### Your instructions:
Write out again, word for word, the lines below from the line that holds "Select 'Eco-friendly or" through the line that holds "Given: Click the green 'В наличии' status", omitting pictures.

### Data section:
....................
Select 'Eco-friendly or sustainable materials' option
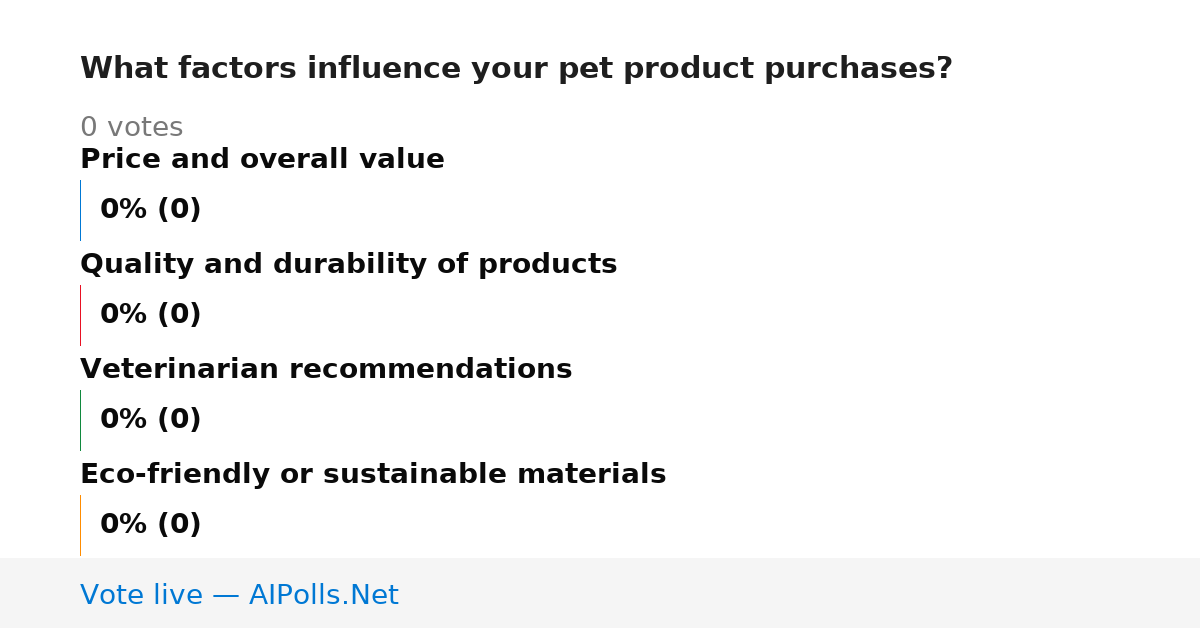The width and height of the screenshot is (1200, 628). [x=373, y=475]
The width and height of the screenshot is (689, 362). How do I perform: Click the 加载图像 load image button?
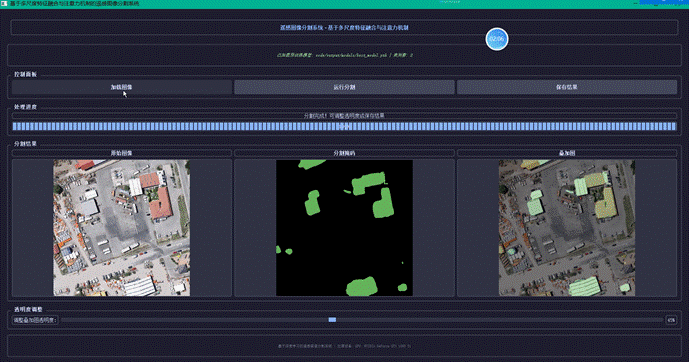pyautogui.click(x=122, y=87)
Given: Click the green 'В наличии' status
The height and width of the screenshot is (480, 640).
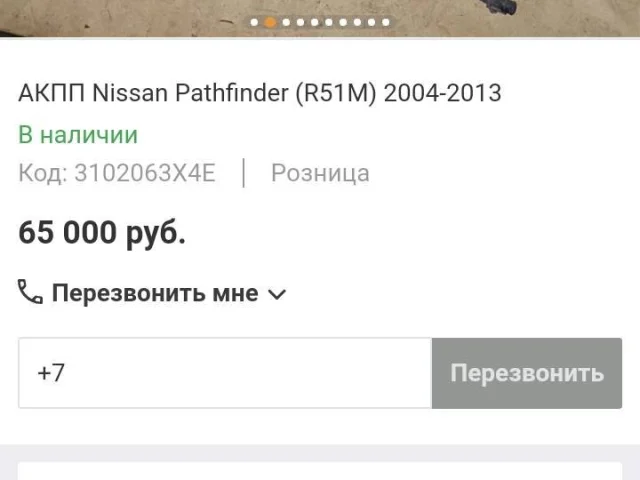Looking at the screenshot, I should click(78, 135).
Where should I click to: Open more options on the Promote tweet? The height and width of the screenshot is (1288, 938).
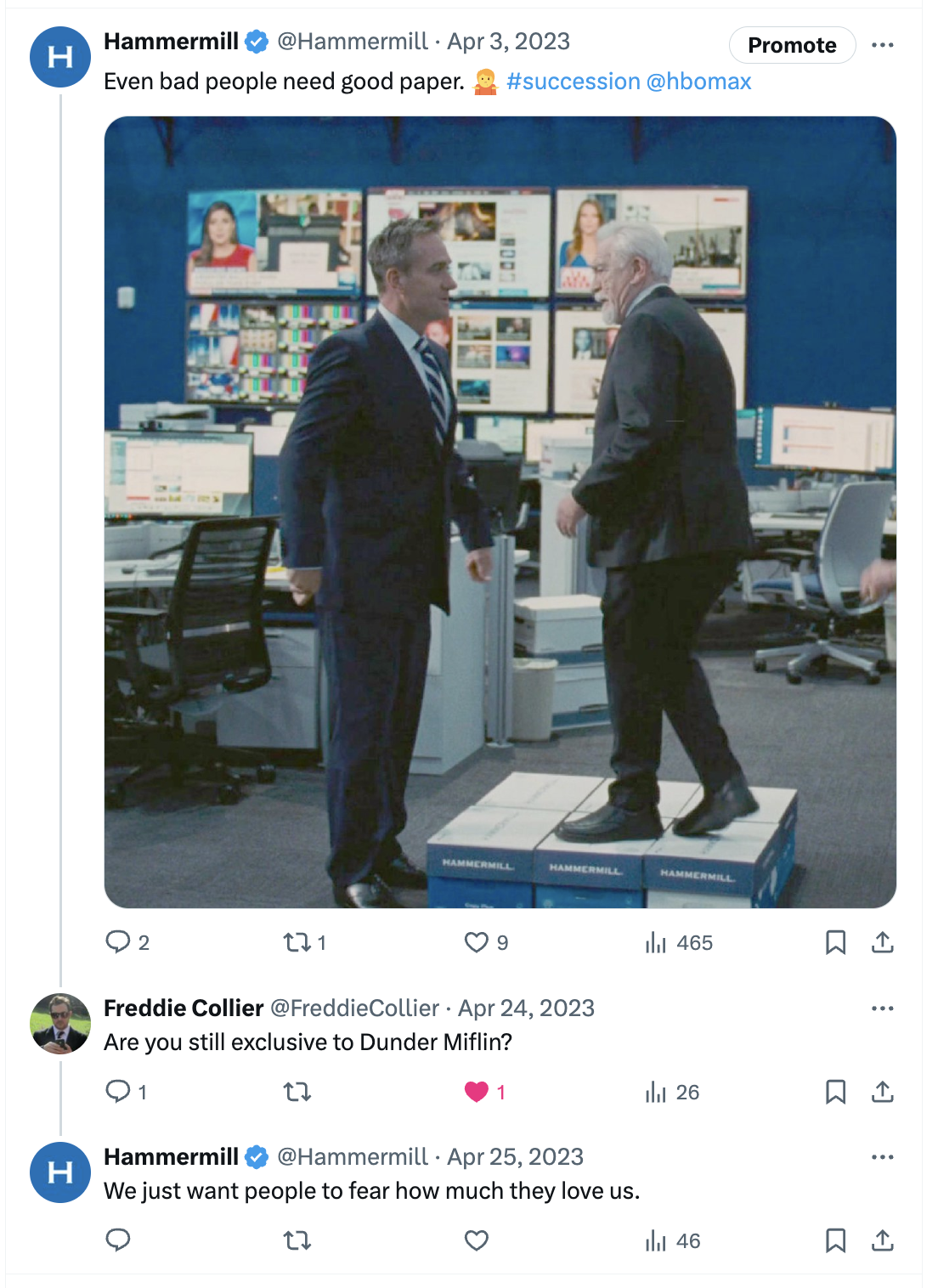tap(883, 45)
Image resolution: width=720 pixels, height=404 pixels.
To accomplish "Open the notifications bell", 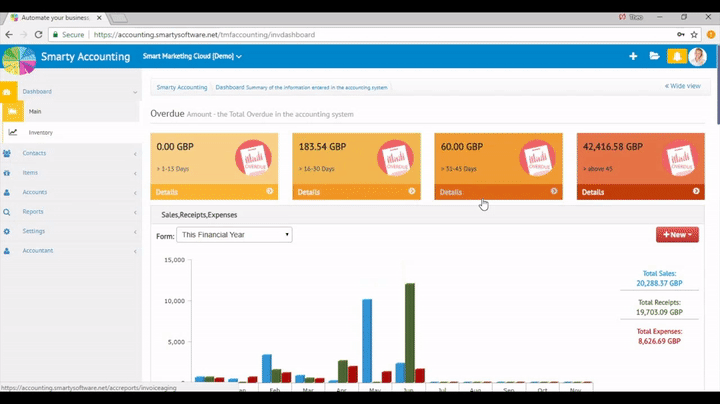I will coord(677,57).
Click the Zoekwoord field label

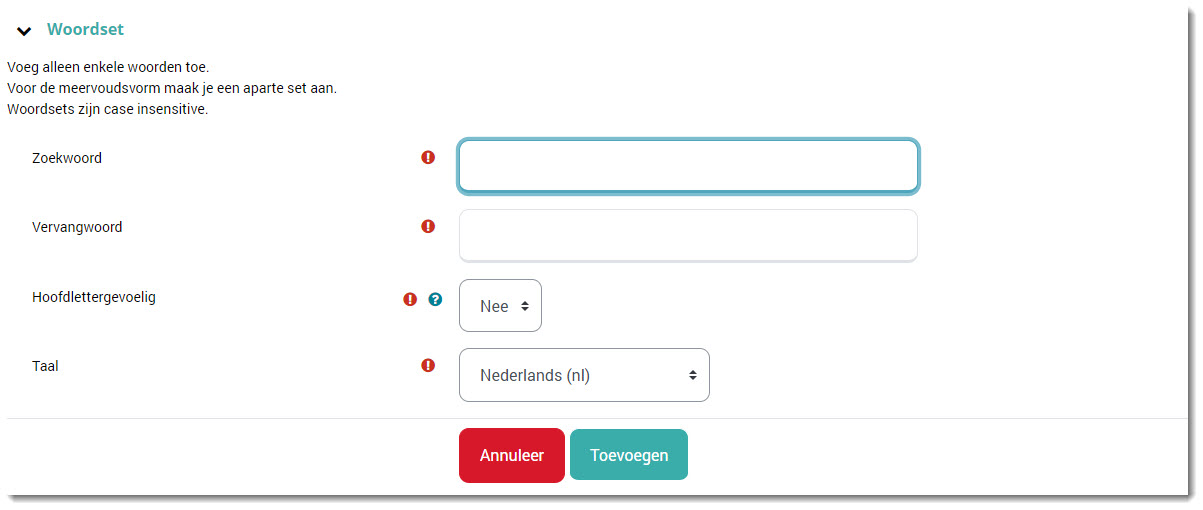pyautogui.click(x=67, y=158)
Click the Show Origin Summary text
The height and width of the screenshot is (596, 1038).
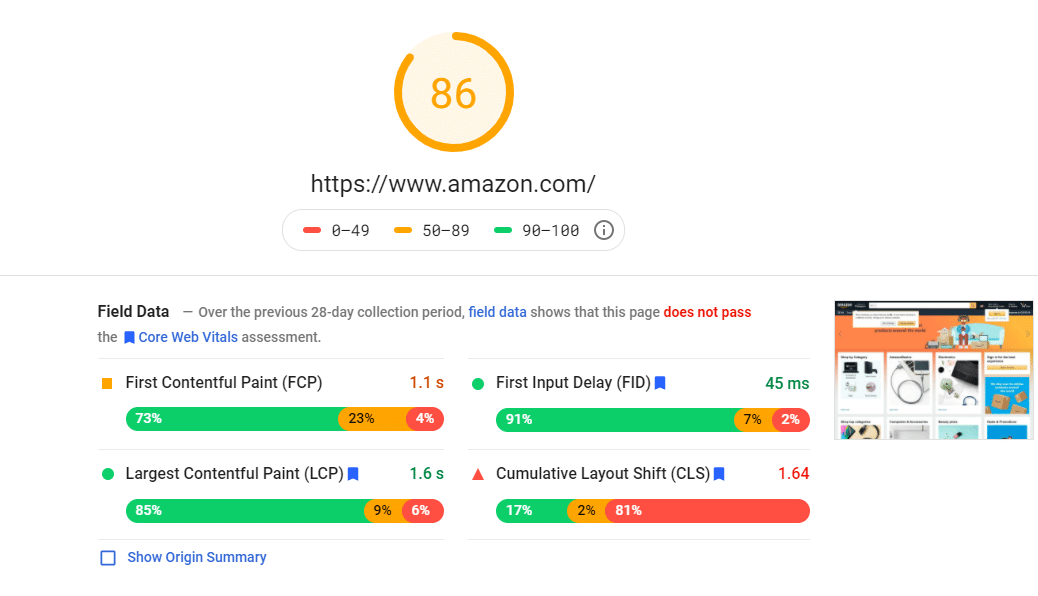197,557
....................
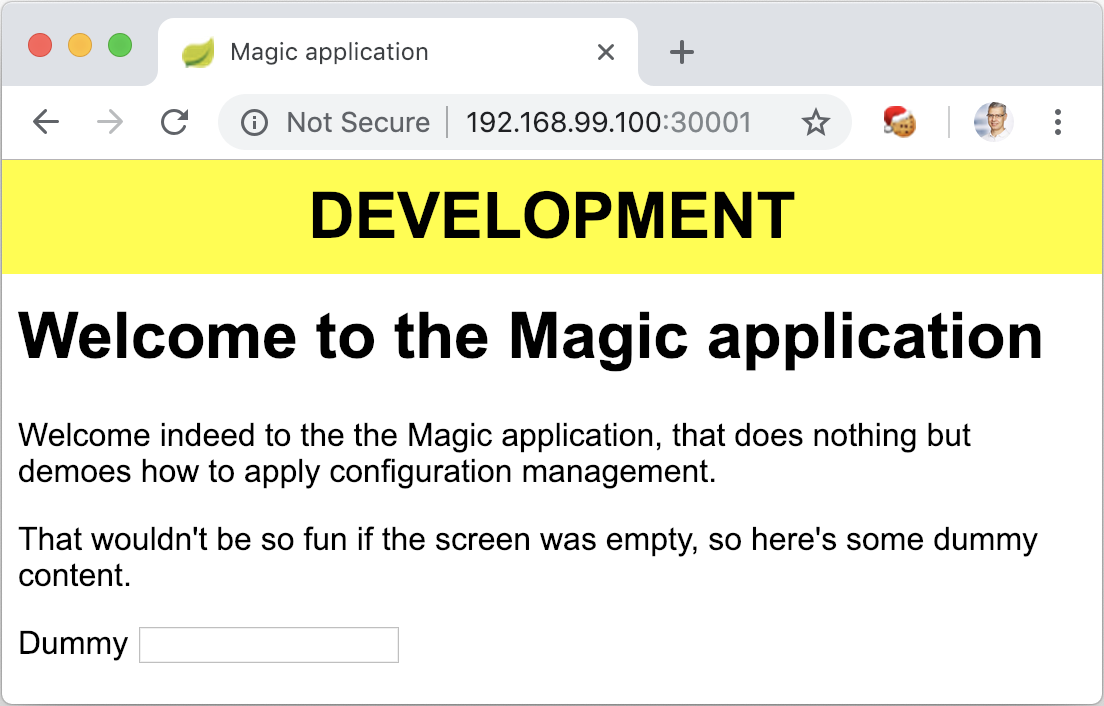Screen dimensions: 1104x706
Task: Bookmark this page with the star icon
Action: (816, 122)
....................
### Expected answer:
Select 'Eco-friendly or sustainable materials' option
The width and height of the screenshot is (1200, 628). [x=373, y=475]
The width and height of the screenshot is (689, 362). How do I perform: Click the 加载图像 load image button?
pyautogui.click(x=122, y=87)
Given: Click the green 'В наличии' status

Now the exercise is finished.